There is a fascinating review by Cancer Research UK of the new and old aspirin data with respect to its effects on cancer and cardiovascular complications in the context of a heightened risk for bleeding. The review is full of fabulous information about what we know and the uncertainties that remain, all with practical suggestions at the end, so go there and read it.
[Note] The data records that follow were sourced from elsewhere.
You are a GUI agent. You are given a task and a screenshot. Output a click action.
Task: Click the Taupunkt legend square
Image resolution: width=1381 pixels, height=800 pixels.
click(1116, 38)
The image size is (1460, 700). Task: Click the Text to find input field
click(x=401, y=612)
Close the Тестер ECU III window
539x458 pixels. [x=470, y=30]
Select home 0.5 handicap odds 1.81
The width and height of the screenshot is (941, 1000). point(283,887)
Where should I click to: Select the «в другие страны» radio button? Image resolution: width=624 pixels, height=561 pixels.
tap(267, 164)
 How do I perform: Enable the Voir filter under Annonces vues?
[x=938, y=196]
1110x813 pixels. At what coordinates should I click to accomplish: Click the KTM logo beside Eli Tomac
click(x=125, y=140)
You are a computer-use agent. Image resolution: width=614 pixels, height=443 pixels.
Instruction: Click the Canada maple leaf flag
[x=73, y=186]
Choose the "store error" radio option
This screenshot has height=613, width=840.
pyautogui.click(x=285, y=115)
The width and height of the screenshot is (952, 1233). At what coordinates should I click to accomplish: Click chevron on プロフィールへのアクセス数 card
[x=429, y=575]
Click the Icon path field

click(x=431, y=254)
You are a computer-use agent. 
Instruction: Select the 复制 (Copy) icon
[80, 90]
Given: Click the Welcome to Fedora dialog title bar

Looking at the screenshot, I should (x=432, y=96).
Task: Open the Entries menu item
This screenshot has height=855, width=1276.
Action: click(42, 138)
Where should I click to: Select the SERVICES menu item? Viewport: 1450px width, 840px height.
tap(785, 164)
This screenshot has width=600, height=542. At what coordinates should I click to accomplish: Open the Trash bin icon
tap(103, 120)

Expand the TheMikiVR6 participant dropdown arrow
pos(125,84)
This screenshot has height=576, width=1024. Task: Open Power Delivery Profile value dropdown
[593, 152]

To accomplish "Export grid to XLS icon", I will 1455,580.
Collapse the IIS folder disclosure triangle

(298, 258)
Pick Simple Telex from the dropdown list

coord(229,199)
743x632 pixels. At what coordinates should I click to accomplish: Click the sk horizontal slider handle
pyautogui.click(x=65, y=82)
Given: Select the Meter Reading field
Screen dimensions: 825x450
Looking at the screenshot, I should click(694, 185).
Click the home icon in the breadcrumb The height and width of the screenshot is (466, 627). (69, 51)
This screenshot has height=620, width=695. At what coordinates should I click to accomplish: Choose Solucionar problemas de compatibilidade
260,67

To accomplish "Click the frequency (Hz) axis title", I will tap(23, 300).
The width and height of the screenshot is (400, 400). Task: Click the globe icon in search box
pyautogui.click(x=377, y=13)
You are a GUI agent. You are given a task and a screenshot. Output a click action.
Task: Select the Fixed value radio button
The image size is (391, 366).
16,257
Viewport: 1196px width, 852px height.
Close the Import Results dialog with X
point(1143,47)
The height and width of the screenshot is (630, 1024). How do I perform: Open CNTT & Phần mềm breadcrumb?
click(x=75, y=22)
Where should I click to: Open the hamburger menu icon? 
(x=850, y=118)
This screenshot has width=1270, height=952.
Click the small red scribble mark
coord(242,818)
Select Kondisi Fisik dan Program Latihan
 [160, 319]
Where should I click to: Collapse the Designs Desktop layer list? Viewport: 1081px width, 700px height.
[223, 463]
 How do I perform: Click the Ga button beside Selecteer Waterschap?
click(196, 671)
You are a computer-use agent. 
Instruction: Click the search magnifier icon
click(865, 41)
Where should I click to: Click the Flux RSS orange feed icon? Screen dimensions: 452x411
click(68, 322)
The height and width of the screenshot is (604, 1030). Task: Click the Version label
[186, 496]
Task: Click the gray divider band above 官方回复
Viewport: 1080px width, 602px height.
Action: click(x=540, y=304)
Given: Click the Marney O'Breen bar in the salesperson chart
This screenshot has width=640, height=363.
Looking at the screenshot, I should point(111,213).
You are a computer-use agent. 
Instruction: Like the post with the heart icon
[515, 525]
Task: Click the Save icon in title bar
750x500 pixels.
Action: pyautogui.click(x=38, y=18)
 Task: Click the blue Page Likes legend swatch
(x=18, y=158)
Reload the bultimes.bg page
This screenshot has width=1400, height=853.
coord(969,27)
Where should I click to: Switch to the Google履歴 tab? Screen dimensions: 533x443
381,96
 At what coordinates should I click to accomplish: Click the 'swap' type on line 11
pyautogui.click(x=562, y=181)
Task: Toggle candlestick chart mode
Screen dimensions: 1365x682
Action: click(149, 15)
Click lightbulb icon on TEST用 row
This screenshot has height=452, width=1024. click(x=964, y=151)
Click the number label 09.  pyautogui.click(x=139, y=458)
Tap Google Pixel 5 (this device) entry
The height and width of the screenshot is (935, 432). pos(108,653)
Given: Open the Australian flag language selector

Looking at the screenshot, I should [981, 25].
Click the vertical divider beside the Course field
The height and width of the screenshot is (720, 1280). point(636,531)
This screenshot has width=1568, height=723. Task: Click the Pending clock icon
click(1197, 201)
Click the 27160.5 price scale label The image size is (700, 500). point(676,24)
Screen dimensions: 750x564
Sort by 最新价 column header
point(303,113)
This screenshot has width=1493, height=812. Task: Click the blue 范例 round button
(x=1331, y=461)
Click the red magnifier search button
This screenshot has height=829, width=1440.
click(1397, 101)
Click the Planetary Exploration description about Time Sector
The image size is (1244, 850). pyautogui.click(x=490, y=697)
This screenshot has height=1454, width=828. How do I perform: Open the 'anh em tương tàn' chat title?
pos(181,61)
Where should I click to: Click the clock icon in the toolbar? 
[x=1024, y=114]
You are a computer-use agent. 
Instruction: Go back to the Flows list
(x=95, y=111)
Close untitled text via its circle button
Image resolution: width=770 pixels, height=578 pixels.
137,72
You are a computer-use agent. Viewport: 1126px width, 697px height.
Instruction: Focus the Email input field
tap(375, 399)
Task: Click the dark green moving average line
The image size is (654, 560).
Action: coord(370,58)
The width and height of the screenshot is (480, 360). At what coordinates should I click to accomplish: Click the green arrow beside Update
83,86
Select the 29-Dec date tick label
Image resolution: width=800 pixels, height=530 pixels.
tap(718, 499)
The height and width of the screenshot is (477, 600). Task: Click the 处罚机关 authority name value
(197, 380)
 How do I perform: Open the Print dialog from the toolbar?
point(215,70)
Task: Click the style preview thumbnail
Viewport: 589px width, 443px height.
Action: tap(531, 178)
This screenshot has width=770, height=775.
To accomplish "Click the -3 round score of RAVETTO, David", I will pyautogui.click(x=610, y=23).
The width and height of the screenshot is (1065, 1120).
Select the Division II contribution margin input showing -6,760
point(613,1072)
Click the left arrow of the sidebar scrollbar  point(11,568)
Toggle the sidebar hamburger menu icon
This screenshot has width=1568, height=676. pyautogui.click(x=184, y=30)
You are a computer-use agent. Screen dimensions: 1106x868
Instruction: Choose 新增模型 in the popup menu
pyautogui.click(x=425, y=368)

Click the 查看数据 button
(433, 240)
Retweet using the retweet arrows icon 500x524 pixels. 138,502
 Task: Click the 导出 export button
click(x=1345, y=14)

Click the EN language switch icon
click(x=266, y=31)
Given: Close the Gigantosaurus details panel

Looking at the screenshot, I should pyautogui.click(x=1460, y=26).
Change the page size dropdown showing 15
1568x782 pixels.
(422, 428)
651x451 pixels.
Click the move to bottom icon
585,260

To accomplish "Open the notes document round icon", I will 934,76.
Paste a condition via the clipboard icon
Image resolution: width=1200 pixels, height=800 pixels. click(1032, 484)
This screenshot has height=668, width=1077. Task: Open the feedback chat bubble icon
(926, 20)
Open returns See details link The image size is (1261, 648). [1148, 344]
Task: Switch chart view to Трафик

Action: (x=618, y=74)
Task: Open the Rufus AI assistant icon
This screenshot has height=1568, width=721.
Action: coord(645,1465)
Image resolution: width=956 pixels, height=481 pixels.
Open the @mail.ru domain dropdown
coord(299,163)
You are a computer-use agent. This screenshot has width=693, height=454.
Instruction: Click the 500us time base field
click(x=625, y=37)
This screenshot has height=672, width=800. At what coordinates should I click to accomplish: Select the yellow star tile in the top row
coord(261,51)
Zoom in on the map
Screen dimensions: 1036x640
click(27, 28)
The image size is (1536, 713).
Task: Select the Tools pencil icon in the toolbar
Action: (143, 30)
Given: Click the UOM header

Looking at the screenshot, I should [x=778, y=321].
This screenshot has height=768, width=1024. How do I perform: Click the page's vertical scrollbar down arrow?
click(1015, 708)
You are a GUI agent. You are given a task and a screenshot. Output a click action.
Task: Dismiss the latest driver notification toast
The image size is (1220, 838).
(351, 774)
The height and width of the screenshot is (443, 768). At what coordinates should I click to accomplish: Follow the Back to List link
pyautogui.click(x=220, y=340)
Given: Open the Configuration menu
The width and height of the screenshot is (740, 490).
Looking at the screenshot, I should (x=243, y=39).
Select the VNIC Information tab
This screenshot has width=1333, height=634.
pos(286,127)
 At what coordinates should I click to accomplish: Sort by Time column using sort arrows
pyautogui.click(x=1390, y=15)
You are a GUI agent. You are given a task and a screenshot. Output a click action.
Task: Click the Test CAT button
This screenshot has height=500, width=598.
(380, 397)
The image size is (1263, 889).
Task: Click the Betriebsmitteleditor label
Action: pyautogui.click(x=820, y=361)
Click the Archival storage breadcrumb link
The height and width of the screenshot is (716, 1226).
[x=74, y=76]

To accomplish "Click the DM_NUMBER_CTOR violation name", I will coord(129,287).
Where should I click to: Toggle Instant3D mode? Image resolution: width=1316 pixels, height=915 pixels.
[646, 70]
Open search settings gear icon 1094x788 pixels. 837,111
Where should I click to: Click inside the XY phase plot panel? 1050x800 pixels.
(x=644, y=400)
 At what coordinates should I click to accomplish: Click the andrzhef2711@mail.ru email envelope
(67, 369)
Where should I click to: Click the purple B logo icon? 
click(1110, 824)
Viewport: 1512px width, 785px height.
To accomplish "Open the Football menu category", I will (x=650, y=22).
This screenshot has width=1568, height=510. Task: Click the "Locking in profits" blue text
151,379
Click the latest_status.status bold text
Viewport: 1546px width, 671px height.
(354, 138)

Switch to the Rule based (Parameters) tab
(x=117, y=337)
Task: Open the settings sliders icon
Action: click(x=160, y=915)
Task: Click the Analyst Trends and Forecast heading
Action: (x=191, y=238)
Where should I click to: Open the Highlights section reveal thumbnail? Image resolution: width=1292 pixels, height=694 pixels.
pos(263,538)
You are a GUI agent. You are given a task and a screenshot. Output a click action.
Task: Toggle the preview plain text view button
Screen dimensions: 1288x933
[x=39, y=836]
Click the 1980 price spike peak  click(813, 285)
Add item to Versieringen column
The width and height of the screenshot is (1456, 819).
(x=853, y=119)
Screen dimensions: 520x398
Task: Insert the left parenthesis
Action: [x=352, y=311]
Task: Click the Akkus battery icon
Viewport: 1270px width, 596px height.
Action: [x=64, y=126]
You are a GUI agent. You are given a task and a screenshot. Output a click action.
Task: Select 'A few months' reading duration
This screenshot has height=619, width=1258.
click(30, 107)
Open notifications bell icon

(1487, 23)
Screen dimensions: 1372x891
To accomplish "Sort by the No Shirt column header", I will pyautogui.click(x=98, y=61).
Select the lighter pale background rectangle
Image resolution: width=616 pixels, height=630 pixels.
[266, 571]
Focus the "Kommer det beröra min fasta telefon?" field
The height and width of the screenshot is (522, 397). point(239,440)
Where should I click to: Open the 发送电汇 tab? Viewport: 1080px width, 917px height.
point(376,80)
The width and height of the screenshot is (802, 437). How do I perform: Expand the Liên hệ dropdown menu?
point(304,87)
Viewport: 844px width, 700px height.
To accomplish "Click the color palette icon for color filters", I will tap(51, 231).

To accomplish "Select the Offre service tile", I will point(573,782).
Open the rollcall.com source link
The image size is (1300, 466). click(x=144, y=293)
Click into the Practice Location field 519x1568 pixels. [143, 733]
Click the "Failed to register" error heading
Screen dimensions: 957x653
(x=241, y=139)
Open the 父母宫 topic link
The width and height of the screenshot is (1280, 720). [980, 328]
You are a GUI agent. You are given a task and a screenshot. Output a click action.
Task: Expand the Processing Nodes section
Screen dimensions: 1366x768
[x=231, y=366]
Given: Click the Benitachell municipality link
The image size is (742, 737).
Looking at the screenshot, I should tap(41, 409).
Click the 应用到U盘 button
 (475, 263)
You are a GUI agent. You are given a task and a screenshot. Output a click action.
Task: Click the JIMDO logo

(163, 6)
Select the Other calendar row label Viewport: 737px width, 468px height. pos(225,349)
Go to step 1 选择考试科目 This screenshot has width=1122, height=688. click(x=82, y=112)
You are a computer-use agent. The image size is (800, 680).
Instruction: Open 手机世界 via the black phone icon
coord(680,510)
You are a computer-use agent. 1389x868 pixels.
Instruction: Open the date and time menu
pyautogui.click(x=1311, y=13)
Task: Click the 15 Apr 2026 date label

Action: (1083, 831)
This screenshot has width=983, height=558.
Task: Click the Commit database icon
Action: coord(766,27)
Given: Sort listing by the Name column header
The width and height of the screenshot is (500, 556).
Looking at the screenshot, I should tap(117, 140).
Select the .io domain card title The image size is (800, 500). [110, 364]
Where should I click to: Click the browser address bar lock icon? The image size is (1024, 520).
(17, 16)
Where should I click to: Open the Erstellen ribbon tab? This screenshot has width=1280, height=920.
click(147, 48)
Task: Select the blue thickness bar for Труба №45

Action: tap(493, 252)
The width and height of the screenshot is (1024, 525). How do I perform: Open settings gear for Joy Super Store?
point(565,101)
But here is what I wanted to highlight in the graph that I am reproducing from a screen shot:

There is something very interesting going on here. Just as the risk of bleeding begins to drop, so does the risk of developing cancer. This could be a complete coincidence, but perhaps not. An alternative explanation is that people who already have cancer, though it may not yet be diagnosed, may be at a higher risk for a bleeding complication. Those who develop a bleeding complication presumably are taken off aspirin. But remember, they may already be harboring a cancer that will rear its head in the near future. But what about those who do not bleed and therefore are able to tolerate aspirin for a longer time? They also seem to have a drop in their risk of incident cancer. But of course this may have nothing to do with aspirin’s preventing cancer, so much as with its ability to unmask a cancer that is already present and essentially weed them out from the future risk pool for cancer development. And when you weed out those at a higher risk for clinical cancer, by definition you have a group with a lower than standard risk, creating the potential for a selection bias. Make sense?
 
Conversely, the risk of a cardiac event starts to increase roughly at the same time as the risks for cancer and bleeding begin to drop. This to me suggests confirmation that aspirin may prevent cardiovascular events early in the course of taking it. Furthermore, given my hypothesis above about aspirin’s weeding out those with an early cancer, perhaps its cardiovascular impact is for some reason limited to those with an early cancer or with another reason for aspirin-induced bleeding.
 
All-in-all the data do not convince me to start taking aspirin — I am still at odds with Dr. Agus on that. The selection bias that I described above may very well mean that aspirin’s role is not as a cancer prevention, but more likely as a sort of a stress test for those with a subclinical cancer. So we are left again with the the chicken-and-egg question. But isn’t that, after all, what makes science exciting?
 
Would love to know what others think — does this make sense? Are there other possible explanations?